PDE	Type	Time	Character
\( u_t = k\nabla^2 u \)	Parabolic	First order	Irreversible diffusion
\( u_{tt} = c^2\nabla^2 u \)	Hyperbolic	Second order	Reversible propagation
\( \nabla^2 u = 0 \)	Elliptic	None	Equilibrium

Each was derived from a conservation law (of thermal energy, of momentum, or as a steady state) combined with a constitutive relation (Fourier’s law, Newton’s second law, or no-source condition). This structure — conservation + constitutive relation — is the template for PDE modelling throughout applied mathematics.

Fourier’s Vision

Joseph Fourier’s 1822 treatise Théorie analytique de la chaleur introduced the heat equation and the technique of expanding solutions in trigonometric series. The key insight — now called the completeness of the trigonometric system — is that virtually any function can be represented as an infinite sum of sines and cosines. This is the foundation of:

The solution by Fourier sine/cosine series for the heat equation on \( [0,L] \).
The Poisson integral formula for Laplace’s equation on a disk.
The normal mode decomposition of the wave equation.
The Fourier transform and the heat kernel on \( \mathbb{R} \).

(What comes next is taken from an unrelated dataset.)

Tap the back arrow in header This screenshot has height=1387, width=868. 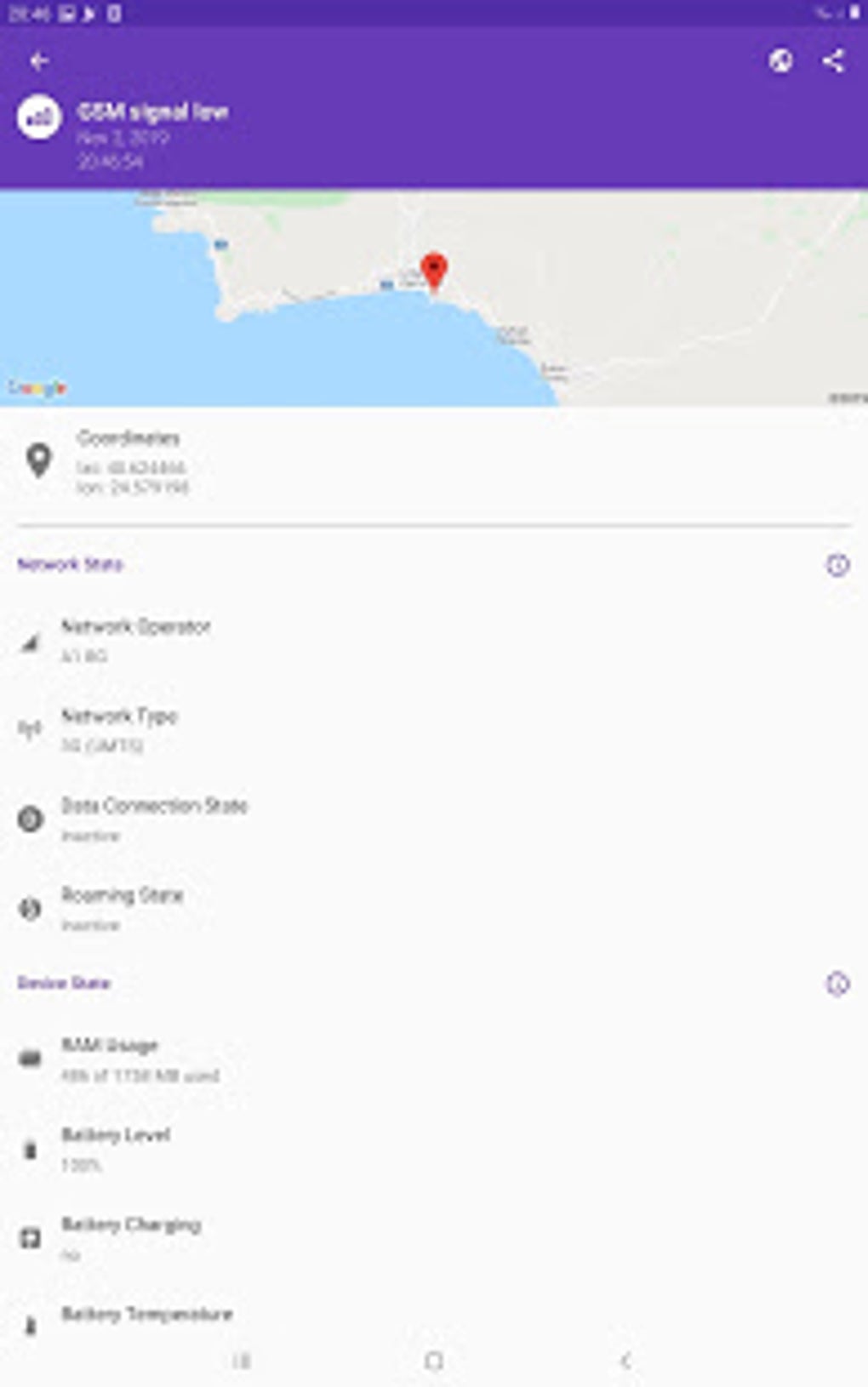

Eigenvalues and Physical Quantisation

The discretisation of the separation constant — the appearance of a countable set of eigenvalues \( \lambda_1 < \lambda_2 < \cdots \) — is a mathematical reflection of a physical fact: bounded domains select preferred frequencies. This appears in:

The natural frequencies \( \omega_n = n\pi c/L \) of a vibrating string.
The energy levels \( E_n \propto n^2 \) of a particle in a box (quantum mechanics).
The zeros \( z_{mn} \) of Bessel functions determining the drum’s frequencies.

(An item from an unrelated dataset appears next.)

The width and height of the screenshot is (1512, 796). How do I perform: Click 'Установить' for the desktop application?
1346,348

All of these are manifestations of the Sturm-Liouville theory developed in Chapter 8. The elegant mathematics — self-adjoint operators, orthogonal eigenfunctions, complete bases — underlies both classical and quantum mechanics.

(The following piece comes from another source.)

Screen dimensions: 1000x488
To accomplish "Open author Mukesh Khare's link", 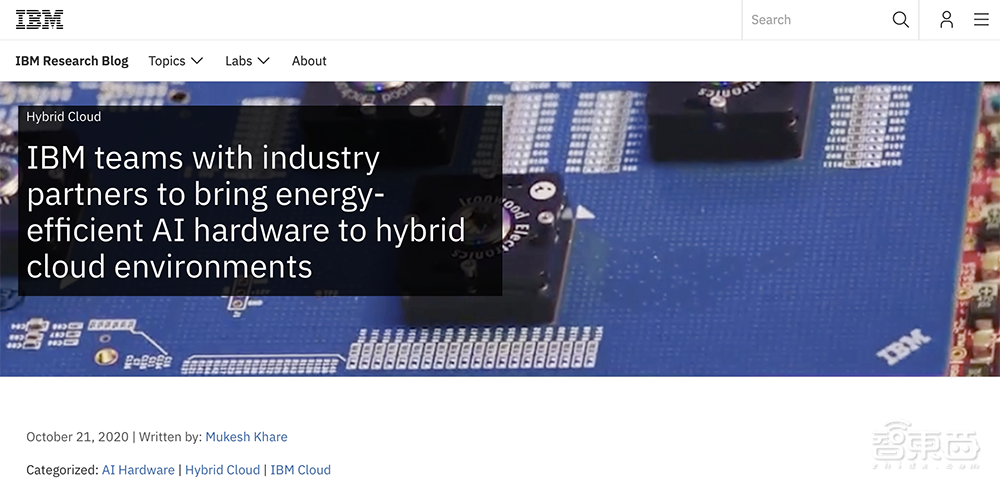I will 246,437.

From Finite to Infinite: The Fourier Transform

The passage from Fourier series (finite interval) to Fourier transforms (whole real line) replaces a discrete sum over integers by a continuous integral over frequencies. The key parallel:

Orthogonal eigenfunctions \( \phi_n(x) = \sin(n\pi x/L) \) become plane waves \( e^{-i\omega x} \).
Coefficients \( c_n \) become the transform function \( F(\omega) \).
Completeness (Parseval’s theorem) in the discrete case becomes the Plancherel theorem in the continuous case.
The Dirac delta \( \delta(x-x_0) \) is the continuous analogue of the Kronecker delta, expressing the completeness of the plane wave basis.

Nonlinearity and Shocks

The course ends with first-order quasilinear PDEs and the method of characteristics, introducing the qualitatively new phenomenon of shock waves. The linearity enjoyed throughout Chapters 2–11 fails dramatically: nonlinear equations can develop singularities (shocks) in finite time from smooth initial data. The Rankine-Hugoniot condition, derived from the integral form of the conservation law, provides the unique physically consistent shock speed. Traffic flow is a prototype, but the same mathematics governs gas dynamics, water waves, and many other physical systems.

Remarks on Well-Posedness

Well-posedness (existence, uniqueness, continuous dependence on data) was verified in each chapter:

For the heat equation with Dirichlet BCs: the Fourier sine series converges and provides a unique smooth solution; small changes in \( f(x) \) produce small changes in \( u(x,t) \).
For the wave equation: the d’Alembert formula gives explicit existence and uniqueness; stability follows from the energy estimate.
For Laplace’s equation: uniqueness follows from the maximum principle; existence requires more work (generally an integral equation).
For the heat equation on \( \mathbb{R} \): the convolution formula \( u = f * h_t \) is explicit; \( h_t \in L^1(\mathbb{R}) \) with \( \|h_t\|_1 = 1 \) gives \( \|u(\cdot,t)\|_\infty \le \|f\|_\infty \).

This consistency between physical intuition and mathematical structure — instability in the heat equation run backward in time, the finite speed of wave propagation, the smoothing property of diffusion — is part of what makes PDEs such a powerful and intellectually satisfying subject.